A Novel Effective Forecasting Model Developed Using Ensemble Machine Learning For Early Prognosis of Asthma Attack and Risk Grade Analysis

Authors

  • Sudha Yadav Department of Computer Science and Engineering, Maharshi Dayanand University Rohtak Haryana, India
  • Harkesh Sehrawat Department of Computer Science and Engineering, Maharshi Dayanand University Rohtak Haryana, India
  • Vivek Jaglan Department of Computer Science and Engineering, Amity University Madhya Pradesh, Gwalior, India
  • Sima Singh Department of Planning and Architecture, Dada Lakshmi Chand State University of Performing and Visual Arts Rohtak, India
  • Praveen Kantha Chitkara University School of Engineering and Technology, Chitkara University Himachal Pradesh, India
  • Parul Goyal Computer Science & Engineering Department, M. M. Engineering College, Maharishi Markandeshwar Deemed to be University, Mullana, Ambala, Haryana, India
  • Surjeet Dalal Department of Computer Science and Engineering, Amity University Madhya Pradesh, Gwalior, India

DOI:

https://doi.org/10.12694/scpe.v26i1.3758

Keywords:

Asthma, Risk grade, Machine learning, Ensemble learning, classifiers

Abstract

Research curiosity enlarging the concern of clinician and researchers towards combination of medical science together with artificial intelligence to develop cost effective predictive model for asthma exacerbation. To accumulate the classification consequences, extensively known ensemble machine learning methods pivotal to artificial intelligence techniques are investigated and novel predictive model developed using catboost classifier that produced comparatively improved outcomes to predict the occurrence of asthma and asthma risk grade.

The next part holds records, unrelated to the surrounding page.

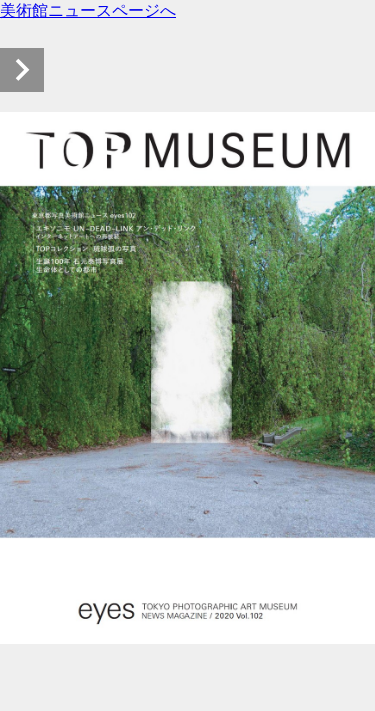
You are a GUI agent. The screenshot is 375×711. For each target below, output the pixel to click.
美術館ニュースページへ (88, 10)
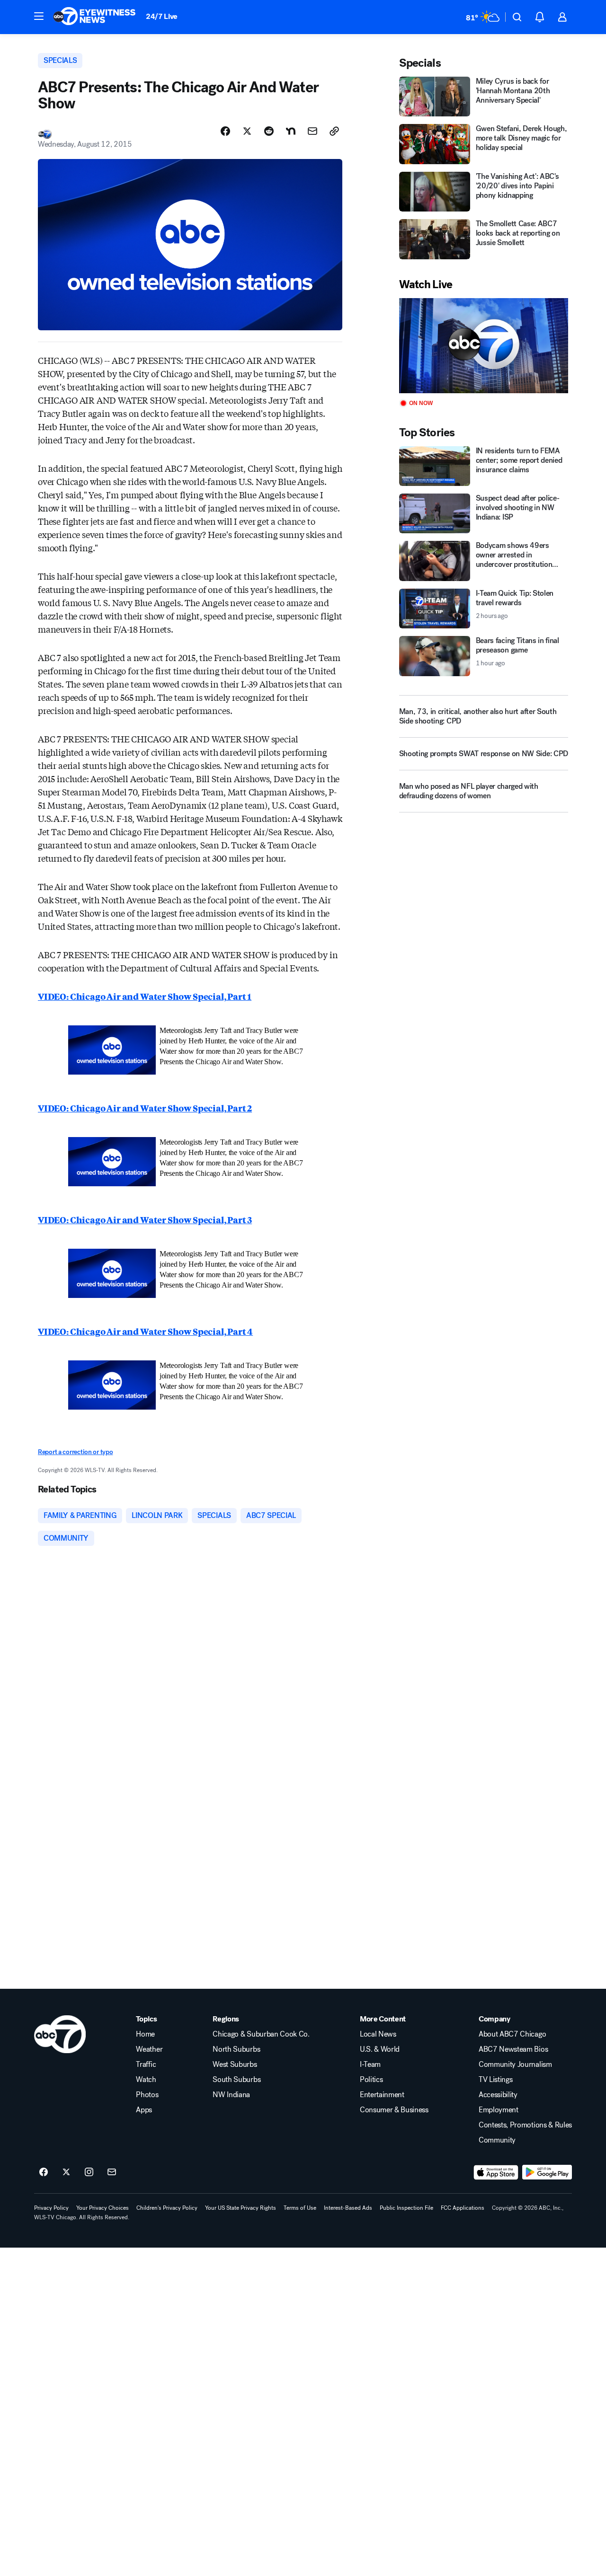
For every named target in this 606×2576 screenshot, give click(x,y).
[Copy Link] (334, 131)
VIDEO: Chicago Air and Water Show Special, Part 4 (145, 1331)
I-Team (370, 2064)
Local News (378, 2034)
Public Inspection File (406, 2208)
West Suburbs (235, 2064)
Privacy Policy (51, 2208)
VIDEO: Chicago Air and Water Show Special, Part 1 (144, 996)
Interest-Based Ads (348, 2208)
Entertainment (382, 2095)
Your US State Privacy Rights (240, 2208)
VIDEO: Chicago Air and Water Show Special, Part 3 (145, 1219)
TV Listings (495, 2079)
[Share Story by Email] (312, 131)
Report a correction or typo (75, 1451)
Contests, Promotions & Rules (525, 2125)
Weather (149, 2049)
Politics (371, 2079)
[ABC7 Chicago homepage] (94, 17)
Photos (147, 2095)
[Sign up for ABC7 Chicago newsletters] (111, 2172)
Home (145, 2034)
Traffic (146, 2064)
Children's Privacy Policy (166, 2208)
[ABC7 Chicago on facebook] (43, 2172)
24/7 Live (162, 16)
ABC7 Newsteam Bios (513, 2049)
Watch (146, 2079)
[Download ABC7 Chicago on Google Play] (547, 2172)
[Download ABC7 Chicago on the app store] (496, 2172)
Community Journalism (515, 2064)
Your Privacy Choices (102, 2208)
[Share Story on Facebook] (225, 131)
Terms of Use (300, 2208)
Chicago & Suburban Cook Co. (261, 2034)
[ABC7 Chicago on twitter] (66, 2172)
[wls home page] (60, 2034)
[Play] (483, 345)
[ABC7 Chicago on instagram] (89, 2172)
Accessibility (498, 2095)
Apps (144, 2110)
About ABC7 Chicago (512, 2034)
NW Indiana (231, 2095)
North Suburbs (236, 2049)
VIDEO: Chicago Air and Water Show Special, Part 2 (145, 1108)
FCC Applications (462, 2208)
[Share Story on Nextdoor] (291, 131)
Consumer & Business (394, 2110)
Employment (498, 2110)
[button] (39, 16)
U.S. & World (380, 2049)
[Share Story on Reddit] (269, 131)
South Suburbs (236, 2079)
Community (497, 2140)
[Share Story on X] (247, 131)
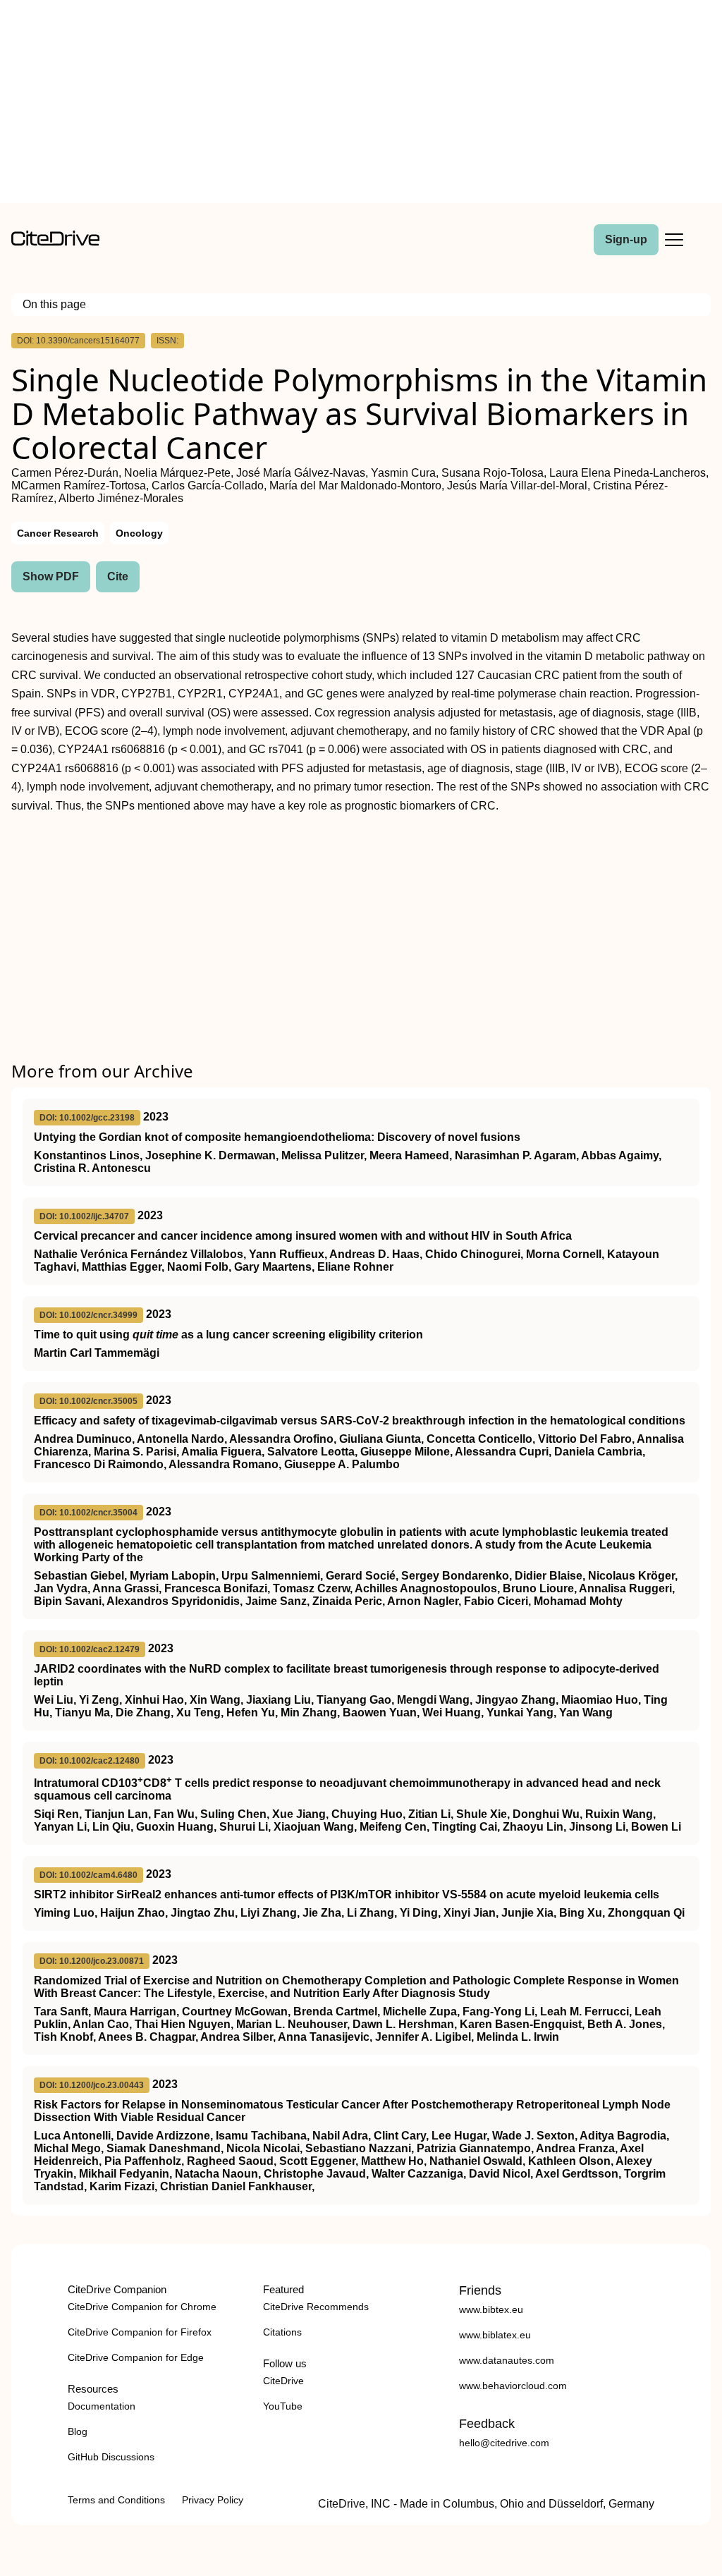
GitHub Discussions (111, 2456)
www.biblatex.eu (495, 2334)
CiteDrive (283, 2380)
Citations (282, 2332)
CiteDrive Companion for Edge (136, 2357)
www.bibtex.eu (491, 2309)
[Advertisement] (361, 104)
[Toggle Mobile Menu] (674, 239)
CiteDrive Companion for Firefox (140, 2332)
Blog (77, 2431)
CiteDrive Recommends (316, 2306)
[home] (55, 242)
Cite (117, 576)
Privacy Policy (212, 2499)
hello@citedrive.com (504, 2442)
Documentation (101, 2406)
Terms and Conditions (116, 2499)
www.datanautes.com (506, 2360)
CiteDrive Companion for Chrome (142, 2306)
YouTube (282, 2406)
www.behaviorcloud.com (513, 2385)
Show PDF (51, 576)
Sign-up (626, 239)
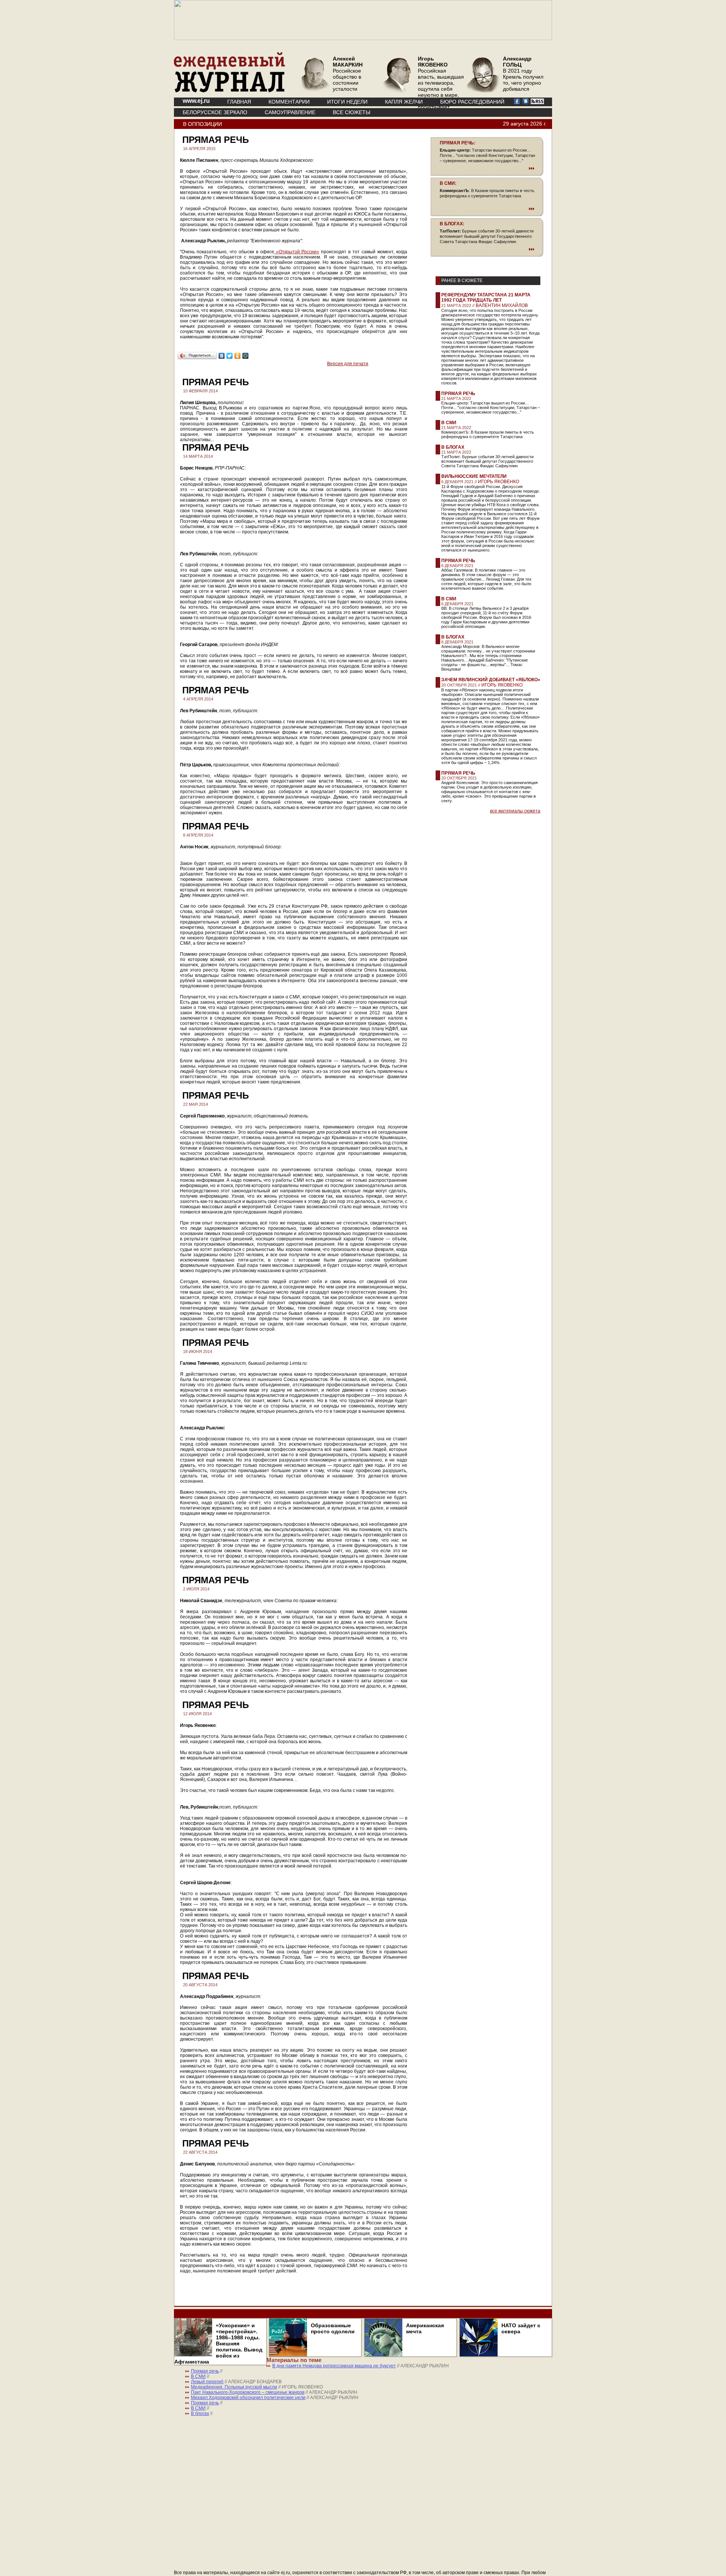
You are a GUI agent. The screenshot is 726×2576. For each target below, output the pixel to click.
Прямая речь (458, 393)
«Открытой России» (297, 251)
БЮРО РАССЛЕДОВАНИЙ (472, 102)
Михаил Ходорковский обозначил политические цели (248, 2397)
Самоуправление (290, 112)
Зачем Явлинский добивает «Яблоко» (490, 679)
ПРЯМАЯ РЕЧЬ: (457, 143)
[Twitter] (230, 356)
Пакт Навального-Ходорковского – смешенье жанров (247, 2392)
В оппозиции (202, 124)
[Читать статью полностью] (487, 168)
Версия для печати (347, 363)
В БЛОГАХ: (452, 223)
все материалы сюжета (515, 811)
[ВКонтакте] (222, 356)
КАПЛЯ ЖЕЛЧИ (404, 102)
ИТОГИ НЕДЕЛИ (347, 102)
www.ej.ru (196, 101)
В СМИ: (448, 183)
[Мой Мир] (246, 356)
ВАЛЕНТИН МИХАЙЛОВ (502, 305)
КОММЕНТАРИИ (289, 102)
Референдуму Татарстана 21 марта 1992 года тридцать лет (486, 297)
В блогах (452, 447)
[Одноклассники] (238, 356)
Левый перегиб (207, 2381)
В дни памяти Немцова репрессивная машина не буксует (334, 2365)
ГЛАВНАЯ (239, 102)
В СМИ (448, 422)
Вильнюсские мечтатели (474, 476)
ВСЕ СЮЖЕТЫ (351, 112)
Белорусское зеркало (215, 112)
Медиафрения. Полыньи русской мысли (234, 2387)
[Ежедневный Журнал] (229, 90)
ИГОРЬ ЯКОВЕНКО (498, 481)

Proposed model result is compared with other classifiers which are Support vector machine (SVM), K-Nearest neighbors (KNN), Logistic regression, Adaboost classifier, Gradient boosting classifier, Random forest, Decision tree. Model regulated classification accuracy as high as 93% with datasets selected for formation of early prognosis model of asthma disease by embracing only 20% of the features in the reduced feature set.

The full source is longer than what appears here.